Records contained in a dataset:

[Start]

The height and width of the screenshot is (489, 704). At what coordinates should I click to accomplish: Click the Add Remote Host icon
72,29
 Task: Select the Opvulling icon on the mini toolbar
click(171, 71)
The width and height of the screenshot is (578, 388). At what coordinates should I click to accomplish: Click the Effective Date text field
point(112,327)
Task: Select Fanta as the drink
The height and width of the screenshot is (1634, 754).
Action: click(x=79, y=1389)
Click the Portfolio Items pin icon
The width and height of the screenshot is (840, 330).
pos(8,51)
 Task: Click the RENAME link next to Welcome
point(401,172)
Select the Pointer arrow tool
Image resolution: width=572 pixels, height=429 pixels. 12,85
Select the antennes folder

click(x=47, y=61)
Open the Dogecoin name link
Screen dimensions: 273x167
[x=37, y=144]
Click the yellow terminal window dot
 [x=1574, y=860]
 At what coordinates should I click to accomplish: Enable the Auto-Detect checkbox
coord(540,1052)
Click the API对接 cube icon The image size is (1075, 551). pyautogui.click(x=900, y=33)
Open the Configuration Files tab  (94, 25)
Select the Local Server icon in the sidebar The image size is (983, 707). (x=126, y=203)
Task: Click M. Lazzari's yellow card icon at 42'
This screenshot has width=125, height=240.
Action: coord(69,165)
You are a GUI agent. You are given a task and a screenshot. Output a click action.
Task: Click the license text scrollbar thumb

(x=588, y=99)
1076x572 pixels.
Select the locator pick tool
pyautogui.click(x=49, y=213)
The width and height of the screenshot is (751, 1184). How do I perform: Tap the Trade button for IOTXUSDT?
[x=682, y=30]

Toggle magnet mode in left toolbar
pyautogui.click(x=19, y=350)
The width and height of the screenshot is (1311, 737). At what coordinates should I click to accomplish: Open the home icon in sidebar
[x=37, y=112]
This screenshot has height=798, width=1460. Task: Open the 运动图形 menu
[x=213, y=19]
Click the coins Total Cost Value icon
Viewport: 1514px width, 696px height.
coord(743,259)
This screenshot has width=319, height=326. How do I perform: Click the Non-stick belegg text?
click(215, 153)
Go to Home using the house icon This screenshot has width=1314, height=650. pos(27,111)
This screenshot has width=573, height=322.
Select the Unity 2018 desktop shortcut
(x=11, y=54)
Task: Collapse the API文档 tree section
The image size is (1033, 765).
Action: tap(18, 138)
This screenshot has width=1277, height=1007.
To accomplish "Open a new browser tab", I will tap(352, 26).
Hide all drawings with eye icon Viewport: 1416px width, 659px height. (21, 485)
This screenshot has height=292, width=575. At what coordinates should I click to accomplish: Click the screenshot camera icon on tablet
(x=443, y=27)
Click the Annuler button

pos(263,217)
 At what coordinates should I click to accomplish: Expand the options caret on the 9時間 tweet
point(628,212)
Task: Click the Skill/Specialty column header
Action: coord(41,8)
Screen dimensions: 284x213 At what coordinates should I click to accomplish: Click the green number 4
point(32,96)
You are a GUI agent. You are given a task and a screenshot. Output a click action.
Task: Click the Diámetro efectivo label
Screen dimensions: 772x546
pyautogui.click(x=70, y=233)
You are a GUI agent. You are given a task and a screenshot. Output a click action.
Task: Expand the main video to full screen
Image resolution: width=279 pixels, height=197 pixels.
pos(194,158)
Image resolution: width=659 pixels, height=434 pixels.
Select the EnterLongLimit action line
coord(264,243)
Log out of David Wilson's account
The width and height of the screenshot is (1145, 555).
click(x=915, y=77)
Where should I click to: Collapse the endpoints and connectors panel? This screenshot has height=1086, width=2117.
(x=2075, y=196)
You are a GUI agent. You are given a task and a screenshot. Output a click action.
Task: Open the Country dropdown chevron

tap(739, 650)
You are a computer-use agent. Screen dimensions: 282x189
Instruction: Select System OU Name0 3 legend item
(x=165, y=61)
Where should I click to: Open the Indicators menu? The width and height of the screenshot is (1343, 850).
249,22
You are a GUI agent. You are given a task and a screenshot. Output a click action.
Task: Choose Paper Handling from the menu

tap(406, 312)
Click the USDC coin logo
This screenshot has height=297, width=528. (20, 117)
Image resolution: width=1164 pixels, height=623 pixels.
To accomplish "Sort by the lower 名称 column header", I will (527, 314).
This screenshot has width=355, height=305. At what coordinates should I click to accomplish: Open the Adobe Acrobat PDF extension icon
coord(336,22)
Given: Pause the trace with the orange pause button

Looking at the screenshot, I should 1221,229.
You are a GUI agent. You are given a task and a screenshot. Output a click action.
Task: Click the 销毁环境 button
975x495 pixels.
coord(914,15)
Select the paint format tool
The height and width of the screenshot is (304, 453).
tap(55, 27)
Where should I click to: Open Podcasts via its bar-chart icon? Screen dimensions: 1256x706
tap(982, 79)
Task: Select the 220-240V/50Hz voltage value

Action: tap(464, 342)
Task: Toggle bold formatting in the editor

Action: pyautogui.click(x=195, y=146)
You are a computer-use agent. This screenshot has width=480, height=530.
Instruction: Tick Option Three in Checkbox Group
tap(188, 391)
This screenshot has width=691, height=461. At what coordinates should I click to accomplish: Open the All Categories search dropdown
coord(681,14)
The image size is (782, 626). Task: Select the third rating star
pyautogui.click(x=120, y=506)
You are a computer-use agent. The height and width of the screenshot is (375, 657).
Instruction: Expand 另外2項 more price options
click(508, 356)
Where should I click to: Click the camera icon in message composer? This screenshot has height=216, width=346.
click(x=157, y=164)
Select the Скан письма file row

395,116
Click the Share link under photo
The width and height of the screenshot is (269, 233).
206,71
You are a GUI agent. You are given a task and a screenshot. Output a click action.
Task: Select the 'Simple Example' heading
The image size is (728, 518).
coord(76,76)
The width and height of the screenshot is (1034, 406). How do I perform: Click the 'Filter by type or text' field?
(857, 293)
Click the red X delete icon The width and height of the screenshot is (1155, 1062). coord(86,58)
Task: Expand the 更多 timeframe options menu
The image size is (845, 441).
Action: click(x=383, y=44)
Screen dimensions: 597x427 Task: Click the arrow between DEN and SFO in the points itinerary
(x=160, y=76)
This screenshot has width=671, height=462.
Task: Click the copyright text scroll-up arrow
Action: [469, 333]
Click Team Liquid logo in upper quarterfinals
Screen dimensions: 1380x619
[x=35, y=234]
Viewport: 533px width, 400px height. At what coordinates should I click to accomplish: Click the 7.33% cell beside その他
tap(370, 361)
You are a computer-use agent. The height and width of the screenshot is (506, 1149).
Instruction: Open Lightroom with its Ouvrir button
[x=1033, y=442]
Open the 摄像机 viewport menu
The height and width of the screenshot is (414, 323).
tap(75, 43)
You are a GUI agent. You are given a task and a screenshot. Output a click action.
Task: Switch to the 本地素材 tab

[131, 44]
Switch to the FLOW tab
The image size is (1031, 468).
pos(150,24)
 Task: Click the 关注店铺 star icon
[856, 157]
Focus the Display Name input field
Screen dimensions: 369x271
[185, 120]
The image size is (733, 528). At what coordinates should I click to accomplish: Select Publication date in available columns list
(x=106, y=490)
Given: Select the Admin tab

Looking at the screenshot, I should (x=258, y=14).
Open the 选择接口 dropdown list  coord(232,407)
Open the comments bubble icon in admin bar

[End]

Find every line in the material above that contains the string "pyautogui", and copy each of those lines in full.

Click the API对接 cube icon The image size is (1075, 551). pyautogui.click(x=900, y=33)
pyautogui.click(x=49, y=213)
pyautogui.click(x=19, y=350)
pyautogui.click(x=70, y=233)
Action: pyautogui.click(x=195, y=146)
pyautogui.click(x=120, y=506)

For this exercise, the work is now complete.